One caveat is that the quality of predictions made on a local machine may be lesser. The size of the deployed model may be smaller due to local storage constraints, and that might in turn affect prediction quality. That said, it’s becoming more feasible to deploy highly accurate models on modest devices like smartphones, mostly by way of a slight trade-off of accuracy for speed. It’s worth taking a look at the application in question and seeing if it would be better to deploy a trained model on the client and refresh it periodically, rather than access it through a remote API.
There’s another possible stumbling block: Because you can deploy models in so many places, the deployment process can be complex. There’s no consistent path from any one trained model to any one target hardware, operating system, or application, except whatever you create on an app-by-app basis. This complexity is not likely to go away anytime soon, although there’s going to be pressure to find a consistent deployment pipeline thanks to the growing practice of developing apps using machine learning models of some kind.

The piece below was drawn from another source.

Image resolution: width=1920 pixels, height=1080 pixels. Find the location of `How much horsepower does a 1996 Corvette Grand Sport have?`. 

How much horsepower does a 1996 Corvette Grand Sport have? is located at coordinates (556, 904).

The machine learning pipeline isn’t really a pipeline
The term pipeline implies a one-way flow of things from one end to another. In reality, the flow is more cyclical: Data comes in, it is used to train a model, and then the accuracy of that model is assessed and retrained as new data arrives and the condition of that data evolves.
Right now, we don’t have much of a choice except to think of the machine learning pipeline except as discrete pieces that need individuated attention. Not because each stage is functionally different, but because there’s little in the way of end-to-end integration for all these pieces. In otherwords, there’s no pipeline, just a series of activities we tend to think of as being in a pipeline.
But projects are coming together that attempt to fill this need for a real pipeline. Hadoop vendor MapR, for example, has its “Distributed Deep Learning Quick Start Solution”—a combination of a one-year, six-node license for the MapR Hadoop distribution, integrated neural network libraries with CPU/GPU support, and professional consulting services.
An ideal solution would be a complete open source design pattern that covers every phase of the pipeline and provides as seamless an experience as the continuous-delivery systems that now exist for software. In other words, something that constitutes, as Wikibon’s Gilbert put it, “devops tools for data scientists.” Baidu has announced it is looking into such a devops tool for data scientists, with Kubernetes as a chief element (something MapR also uses to coordinate work across nodes in its system), but nothing concrete has materialized yet.
Until that day comes, we’ll have to settle for learning every bit of the pipeline from the inside out.